We are busy downsizing and getting rid of things we have had for the best part of 42 years. I placed a ‘for sale’ advert in the local paper advertising a filing cabinet. It was an ordinary, unremarkable 4-drawer metal cabinet, slightly battered and a bit rusty. The asking price was £10.
On the day it appeared in the paper, a lady rang up to enquire about the cabinet. She asked me lots of questions, what colour was it? (light grey), what size was it? (the size all 4-drawer cabinets are), would it take ordinary hanging files? (yes), could you deliver it? (depends where you are)….and so on. My powers of description are somewhat limited when it comes to describing a filing cabinet, particularly one that I have taken for granted for 42 years. We agreed that I’d deliver it since she lived only a mile or so away.
I should explain that the filing cabinet was in the cellar. It took an hour of huffing and puffing to get it out of the cellar and into the back of the Volvo Estate. Part of this time was taken working out how the hell to get the drawers back on their runners. Eventually triumphant, I drove to the address I had been given.
I couldn’t pull up immediately outside because other cars were parked there. I walked back and noticed that the house looked neglected and that all the curtains were drawn.
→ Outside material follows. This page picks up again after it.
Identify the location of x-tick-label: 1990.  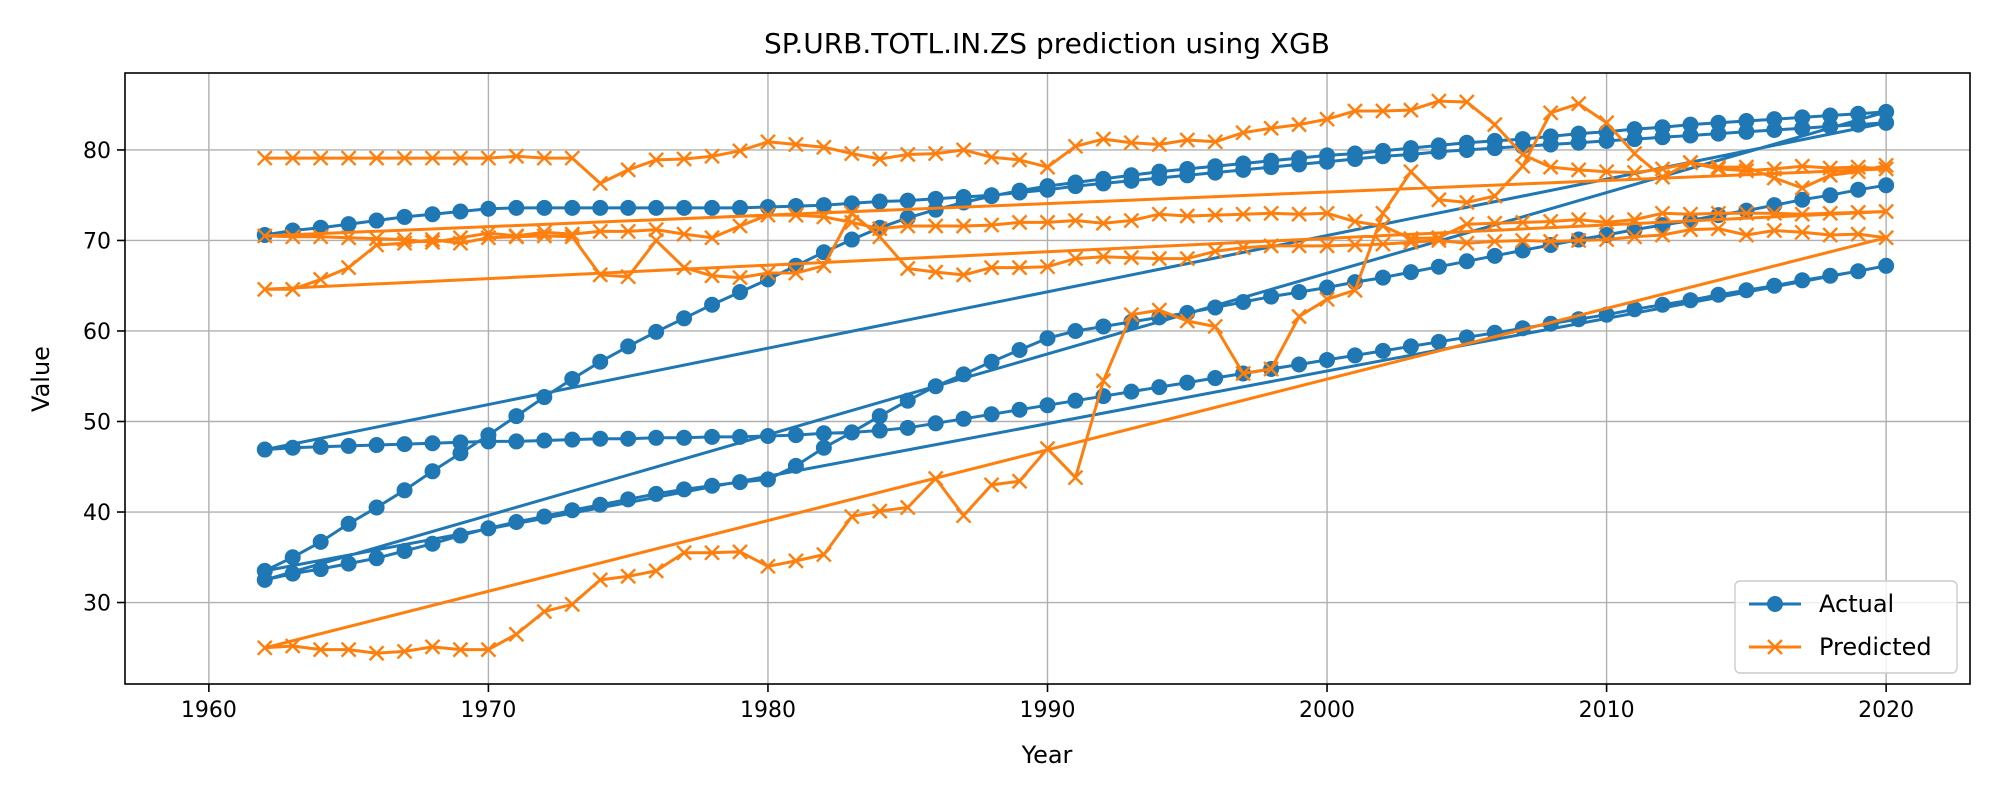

I phoned on my mobile to check I had got the address right and said I was standing outside but couldn’t help but notice that all the curtains were drawn. The lady offered no explanation and opened the front door. She was a large woman of about sixty dressed totally in black with bare feet. She asked me where the filing cabinet was and I said I’d like her to take a look at it before I got it out of the Volvo just to make sure it was what she wanted. She tottered down the street in her bare feet, took one glance at the cabinet and said it was perfect, exactly right. Then she disappeared back in to her house.
I unloaded the cabinet and got it onto my trolley.
Unfortunately, the trolley wheels refused to go up over the lip on the front doorstep. Eventually the lady lent me two large battered books and I managed to haul the trolley over the threshold. Inside, was a small front room with papers everywhere; all over the floor, on every chair and surface; everywhere. It was certainly the untidiest room I have ever seen – though my wife, who once was a health visitor and went to some pretty dodgy places, says I have led a sheltered life. Piles of paper and a sofa had to be moved before the filing cabinet could make further progress.
Having got it into the front room, I asked where she wanted the cabinet put. It was then that she told me it needed to go in the small bedroom upstairs. I remained calm, even outwardly cheerful, and asked if I could examine the stairs. They were steep and narrow (not much wider than a filing cabinet) and had a nasty bend half way up. They were also covered in piles of papers! I said that I very much doubted the filing cabinet would make it round the bend but I’d give it a go. To be honest, having got the blasted thing this far, I was determined not to have to take it back home again. Papers, books, and various unwashed mugs were cleared aside. I took the drawers out of the filing cabinet and, with the cabinet balanced precariously on the third step of the stairs, the lady offered to help. There was nothing for it but to bring the cabinet back down again to allow her to pass. Then with me lifting from below and her pulling from above, with a considerable amount of wobbly cleavage on display, we inched the cabinet, step by step, up the stairs and manoeuvred it (just) round the bend. The dear lady kept saying, ‘I can’t believe we are doing this’ when all the while I was thinking to myself, ‘I can’t believe I’m doing this!’.
The chaos continued unabated upstairs; curtains drawn, papers everywhere, stuff piled high on the bed. I asked her where she wanted the cabinet and, as if this was a foolish question, she said she’d already cleared a space; not at all obvious to me.
Eventually, with the drawers replaced on their runners, the job was done. I muttered my apologies to the filing cabinet for abandoning it in such unattractive surroundings. The lady gave me gave me a ten pound note and I beat a retreat.
When I got home, my wife asked me what could possibly have taken so long.